Question

How do you find the period of $y=\sin \left( \dfrac{x}{3} \right)$ ?

Answer 1

Hint: To find the period of the above trigonometric function $y=\sin \left( \dfrac{x}{3} \right)$, we will substitute x as $\left( x+T \right)$ then the value of y when x is substituted is same as the value of y when x as $\left( x+T \right)$ has been substituted. So, “T” here is the period of the given function.
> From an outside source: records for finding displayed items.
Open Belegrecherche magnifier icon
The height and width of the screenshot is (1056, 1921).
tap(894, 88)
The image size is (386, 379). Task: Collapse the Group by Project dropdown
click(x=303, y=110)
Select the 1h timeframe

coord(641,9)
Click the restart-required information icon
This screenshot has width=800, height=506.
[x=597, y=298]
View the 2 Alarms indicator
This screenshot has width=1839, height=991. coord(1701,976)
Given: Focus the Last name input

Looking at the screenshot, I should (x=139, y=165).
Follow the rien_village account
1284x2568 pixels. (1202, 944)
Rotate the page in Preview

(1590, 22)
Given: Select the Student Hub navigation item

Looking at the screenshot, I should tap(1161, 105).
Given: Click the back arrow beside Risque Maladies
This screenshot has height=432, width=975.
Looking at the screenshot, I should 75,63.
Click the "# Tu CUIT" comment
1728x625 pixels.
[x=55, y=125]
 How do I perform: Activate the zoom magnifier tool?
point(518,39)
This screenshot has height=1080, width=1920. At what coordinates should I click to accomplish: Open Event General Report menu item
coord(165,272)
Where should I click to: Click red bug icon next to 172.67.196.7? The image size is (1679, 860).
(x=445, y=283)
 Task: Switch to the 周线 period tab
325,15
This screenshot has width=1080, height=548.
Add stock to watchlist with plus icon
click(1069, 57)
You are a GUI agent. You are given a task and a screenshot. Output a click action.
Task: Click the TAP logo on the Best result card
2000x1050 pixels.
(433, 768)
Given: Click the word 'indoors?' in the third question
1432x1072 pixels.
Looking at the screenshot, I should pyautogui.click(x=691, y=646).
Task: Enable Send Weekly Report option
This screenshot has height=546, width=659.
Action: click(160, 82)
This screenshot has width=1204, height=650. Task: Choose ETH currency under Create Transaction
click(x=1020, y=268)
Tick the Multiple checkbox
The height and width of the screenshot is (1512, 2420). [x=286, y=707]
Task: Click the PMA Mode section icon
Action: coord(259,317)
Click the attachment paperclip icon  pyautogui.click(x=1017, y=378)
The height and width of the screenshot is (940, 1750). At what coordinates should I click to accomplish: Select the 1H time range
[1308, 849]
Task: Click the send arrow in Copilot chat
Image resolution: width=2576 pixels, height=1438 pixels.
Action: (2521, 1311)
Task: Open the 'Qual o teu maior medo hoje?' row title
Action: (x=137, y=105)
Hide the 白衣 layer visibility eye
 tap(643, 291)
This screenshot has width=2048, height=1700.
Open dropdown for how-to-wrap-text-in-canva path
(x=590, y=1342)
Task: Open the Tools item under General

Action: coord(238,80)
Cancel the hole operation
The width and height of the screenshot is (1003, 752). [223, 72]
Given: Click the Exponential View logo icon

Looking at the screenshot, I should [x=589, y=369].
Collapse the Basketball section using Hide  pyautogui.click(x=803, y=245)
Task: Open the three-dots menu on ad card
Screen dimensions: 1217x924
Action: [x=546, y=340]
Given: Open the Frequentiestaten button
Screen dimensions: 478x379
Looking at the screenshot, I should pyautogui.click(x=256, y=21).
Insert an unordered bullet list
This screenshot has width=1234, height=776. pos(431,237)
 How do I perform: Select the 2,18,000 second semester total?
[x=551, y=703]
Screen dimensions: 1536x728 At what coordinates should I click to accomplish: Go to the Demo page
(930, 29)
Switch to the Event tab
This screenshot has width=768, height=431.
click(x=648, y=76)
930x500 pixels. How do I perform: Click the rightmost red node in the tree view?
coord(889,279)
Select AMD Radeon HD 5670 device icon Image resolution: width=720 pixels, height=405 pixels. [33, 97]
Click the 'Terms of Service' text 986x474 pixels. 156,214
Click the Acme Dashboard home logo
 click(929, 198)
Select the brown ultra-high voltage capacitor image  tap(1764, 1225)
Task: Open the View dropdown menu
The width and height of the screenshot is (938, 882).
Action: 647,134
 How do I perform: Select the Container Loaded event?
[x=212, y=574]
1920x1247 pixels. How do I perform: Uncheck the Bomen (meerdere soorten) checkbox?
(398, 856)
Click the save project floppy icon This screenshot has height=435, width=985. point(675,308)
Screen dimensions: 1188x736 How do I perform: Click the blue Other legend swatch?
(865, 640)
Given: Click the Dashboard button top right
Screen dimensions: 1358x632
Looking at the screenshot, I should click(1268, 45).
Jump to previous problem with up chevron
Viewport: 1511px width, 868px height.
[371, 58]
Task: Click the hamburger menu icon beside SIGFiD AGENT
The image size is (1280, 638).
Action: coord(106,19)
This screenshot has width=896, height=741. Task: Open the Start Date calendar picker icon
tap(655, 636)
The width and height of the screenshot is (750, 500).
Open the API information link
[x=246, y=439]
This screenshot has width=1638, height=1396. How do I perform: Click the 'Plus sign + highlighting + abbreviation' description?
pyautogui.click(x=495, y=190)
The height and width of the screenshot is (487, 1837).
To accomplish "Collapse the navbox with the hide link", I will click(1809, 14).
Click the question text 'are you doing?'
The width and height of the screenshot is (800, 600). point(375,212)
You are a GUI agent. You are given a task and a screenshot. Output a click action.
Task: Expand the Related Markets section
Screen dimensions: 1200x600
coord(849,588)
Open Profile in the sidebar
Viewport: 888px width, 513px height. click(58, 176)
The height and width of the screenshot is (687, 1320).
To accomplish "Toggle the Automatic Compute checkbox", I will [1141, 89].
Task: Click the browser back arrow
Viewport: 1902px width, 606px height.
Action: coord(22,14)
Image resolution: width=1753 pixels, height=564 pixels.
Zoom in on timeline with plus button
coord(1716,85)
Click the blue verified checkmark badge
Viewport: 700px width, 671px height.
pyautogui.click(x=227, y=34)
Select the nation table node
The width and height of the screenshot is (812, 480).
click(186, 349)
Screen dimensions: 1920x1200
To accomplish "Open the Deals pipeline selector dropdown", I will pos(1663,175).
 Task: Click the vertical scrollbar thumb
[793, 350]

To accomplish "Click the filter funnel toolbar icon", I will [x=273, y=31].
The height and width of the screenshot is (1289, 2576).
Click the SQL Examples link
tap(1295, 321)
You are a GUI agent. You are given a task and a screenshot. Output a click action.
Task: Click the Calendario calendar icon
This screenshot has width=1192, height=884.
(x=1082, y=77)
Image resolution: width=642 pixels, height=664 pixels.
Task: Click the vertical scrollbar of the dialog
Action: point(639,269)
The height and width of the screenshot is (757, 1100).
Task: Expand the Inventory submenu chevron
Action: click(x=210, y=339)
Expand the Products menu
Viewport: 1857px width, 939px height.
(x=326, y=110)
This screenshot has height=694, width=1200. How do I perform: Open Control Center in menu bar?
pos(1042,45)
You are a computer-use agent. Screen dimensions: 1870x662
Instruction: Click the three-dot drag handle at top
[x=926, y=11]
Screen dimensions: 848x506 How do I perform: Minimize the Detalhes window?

To find this value of “T”, we know the period of $\sin x$ is $2\pi $ so using this we can find the period for $\sin \left( \dfrac{x}{3} \right)$.

Complete step-by-step answer:
The function given above which we have to find the period is as follows:
$y=\sin \left( \dfrac{x}{3} \right)$
To know the period of the above function, first of all, we should know the period of $\sin x$.
The period of any function is found when the below equation holds true:
$f\left( x+T \right)=f\left( x \right)$
Now, taking $f\left( x \right)=\sin x$ in the above function we get,
$\Rightarrow \sin \left( x+T \right)=\sin x$
Now, we are going to find the period of $\sin x$ and we know the period of $\sin x$ as $2\pi $ so substituting $T=2\pi $ in the above equation we get,
$\Rightarrow \sin \left( x+2\pi \right)=\sin x$
Also, from the trigonometric properties, we know that:
$\sin \left( 2\pi +\theta \right)=\sin \theta $
So, using the above relation the equation we have just written above this property holds true.
$\Rightarrow \sin \left( x+2\pi \right)=\sin x$ ……. Eq. (1)
Hence, we have shown $2\pi $ as the period of $\sin x$.
Now, to find the period of $\sin \left( \dfrac{x}{3} \right)$, we need some T so that on putting x as $\left( x+T \right)$ we get the same function as $\sin \left( \dfrac{x}{3} \right)$. We are writing mathematically what we have just described we get,
$\Rightarrow \sin \left( \dfrac{x+T}{3} \right)=\sin \left( \dfrac{x}{3} \right)$
Rearranging the expression written in the bracket in the L.H.S of the above equation we get,
$\Rightarrow \sin \left( \dfrac{x}{3}+\dfrac{T}{3} \right)=\sin \left( \dfrac{x}{3} \right)$
Now, the above equation holds true when $\dfrac{T}{3}$ becomes $2\pi $. This we can say from eq. (1) so equating $\dfrac{T}{3}$ to $2\pi $ we get,
$\Rightarrow \dfrac{T}{3}=2\pi $
Cross multiplying the above equation we get,
$\begin{align}
  & \Rightarrow T=3\left( 2\pi \right) \\
 & \Rightarrow T=6\pi \\
\end{align}$
Hence, we got the period of $\sin \left( \dfrac{x}{3} \right)$ as $6\pi $.

Note: The similar problem which can be possible is that you might ask to find the period for $\cos \left( \dfrac{x}{3} \right)$ which is the same as that of $\sin \left( \dfrac{x}{3} \right)$ because for $\cos \left( \dfrac{x}{3} \right)$, we need the period for $\cos x$ and the period of $\cos x$ is same as that of $\sin x$ i.e. $2\pi $ so the period for $\cos \left( \dfrac{x}{3} \right)$ is same as that of $\sin \left( \dfrac{x}{3} \right)$ which is equal to $6\pi $.